Shkreli had said in a scientific paper online posted two weeks ago that he wanted just a three-month-long furlough from prison to do his coronavirus work.
But Shkreli’s lawyers in their filing Wednesday urged a judge to give the fallen pharmaceuticals executive “compassionate release” for the rest of his sentence on an emergency basis.
The filing notes that the warden of Shkeli’s prison, the Allenwood, Penn., Low-security federal facility, last week denied his petition to that warden for compassionate release under critieria established by the U.S. Bureau of Prisons.
The warden had cited the fact that Shkreli was considered at “low” risk of committing crimes when released, as determined by a so-called PATTERN assessment tool, when the criteria requires a “minimum” risk of reoffending.

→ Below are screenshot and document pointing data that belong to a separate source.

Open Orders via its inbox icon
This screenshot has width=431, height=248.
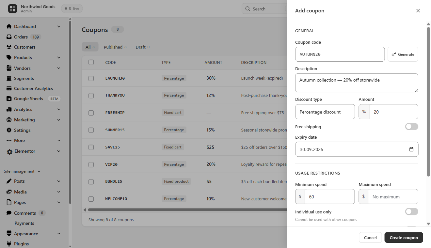(x=9, y=37)
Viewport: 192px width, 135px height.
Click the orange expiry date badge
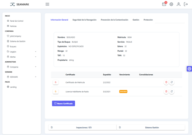pyautogui.click(x=123, y=92)
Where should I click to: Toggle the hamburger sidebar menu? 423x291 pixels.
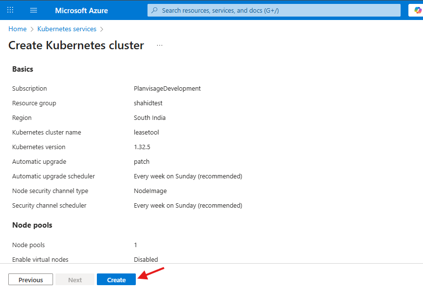(x=33, y=10)
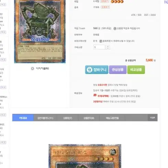Click the orange level star icons
Image resolution: width=168 pixels, height=168 pixels.
tap(117, 1)
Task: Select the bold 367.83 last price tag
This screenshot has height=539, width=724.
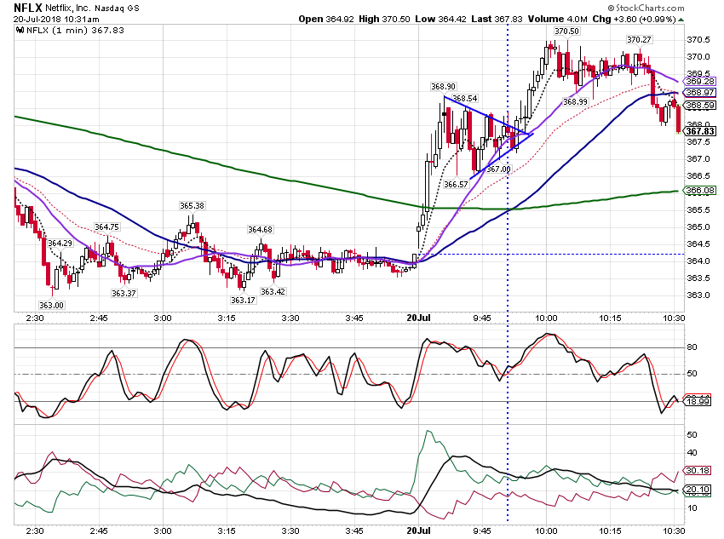Action: coord(699,131)
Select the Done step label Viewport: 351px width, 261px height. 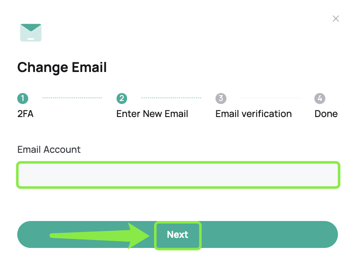326,114
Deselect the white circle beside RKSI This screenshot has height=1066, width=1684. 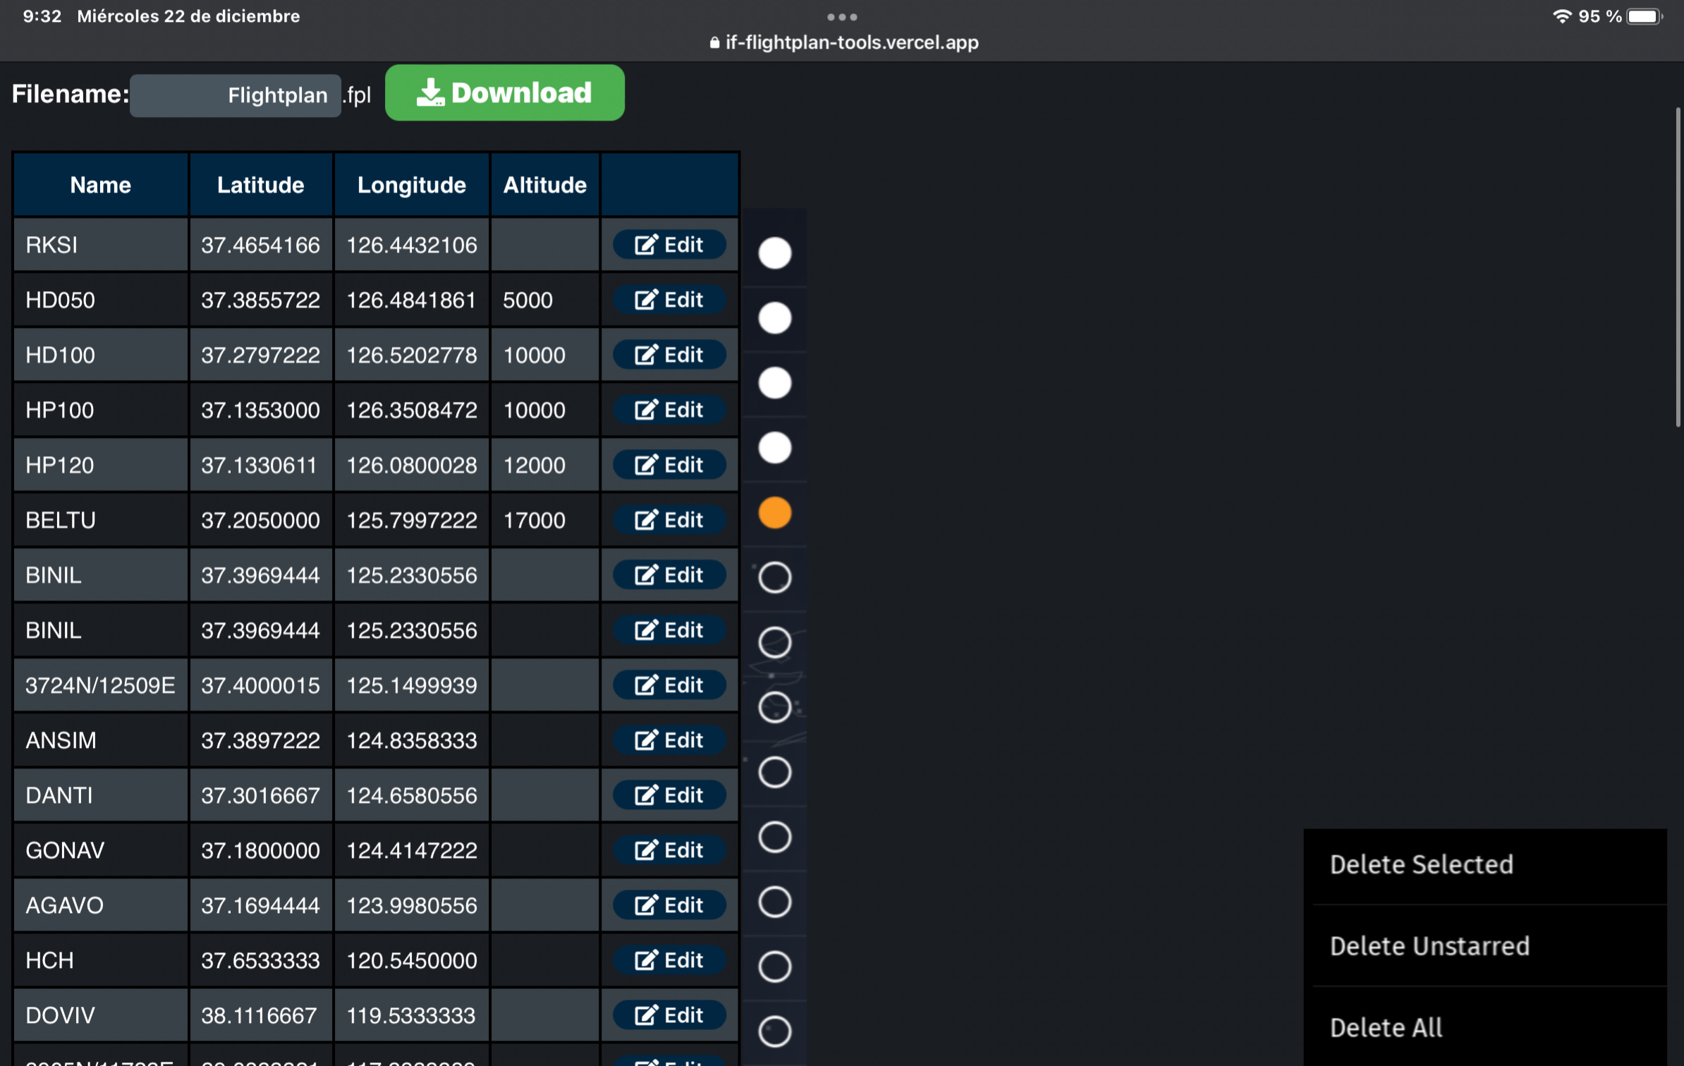774,253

But attorneys for Shkreli, who has exhausted appeals of his conviction, warned in their filing that he has a “susceptibility to infection [from the coronavirus] due to allergies and asthma. “
“It is likely that he will soon be exposed to the virus and potentially become critically ill or die,” their filing said.
Lawyers said that if the 37-year-old was freed he could be directed “to serve the remainder of his prison sentence in home confinement with electronic monitoring and with permission to work on his research from home, or, with permission of probation, to report to a specific local workplace to perform research on a coronavirus disease (COVID-19) treatment. “
The New York City resident “has been conducting significant research into developing molecules to inhibit the coronavirus RdRP protein and he would continue to do so if released,” the court filing said.
Shkreli, “since learning of this fatal disease” has spent “countless hours” researching possible treatments, according to the filing.
“One company is prepared to begin working on clinical trials of Mr. Shkreli’s work within weeks,” lawyers wrote.
U.S. Attorney General William Barr recently directed federal prison officials to identify inmates, who were eligible for terms of home confinement and susceptible to Covid-19, for possible release.
As of Tuesday, there were 540 federal inmates and 323 U.S. Bureau of Prisons staff who had confirmed positive test results for COVID-19 nationwide. There have been 23 federal inmate deaths associated with coronavirus, according to BOP’s website.
However, there have been no recorded infections of inmates or staff at the Allenwood, Pa., Low-security facility where Shkreli is being housed.
A spokesman for the Office of the U.S. Attorney for the Eastern District of New York, which prosecuted Shkreli, declined to comment on the release request.
Shkreli was convicted at trial in Brooklyn federal court in 2017 of securities fraud and conspiracy.
At that trial, prosecutors introduced evidence that he had repeatedly lied to investors about the financial performance of two hedge funds that he ran, and then used money invested in those funds, without the knowledge of his investors, to help start his first pharmaceuticals company, Retrophin.
Shkreli had remained free after his conviction on $ 5 million bond, but that bail was revoked a month later after Judge Kiyo Matsumoto said he represented a danger to the community as a result of his offer of a cash bounty to Facebook followers who provided him with strands of hair from Hillary Clinton.
Shkreli first gained widespread notoriety in 2015 when his second drug firm, then known as Turing Pharmaceuticals, hiked the price of an anti-parasite medication by more than 5,000 percent overnight.
The drug, Daraprim, is often used to treat pregnant women, infants and people with HIV.
Shkreli was, and continues to be, unapologetic about raising Daraprim’s price from $ 13.50 per pill to $ 750 per pill, a move that made him a focal point for advocates criticizing rising drug prices in the United States.
When I raised Daraprim’s price, Shkreli already was being investigated by the FBI for his hedge fund frauds and related activities at Retrophin. His conviction was not related to his work at Turing Pharmaceuticals.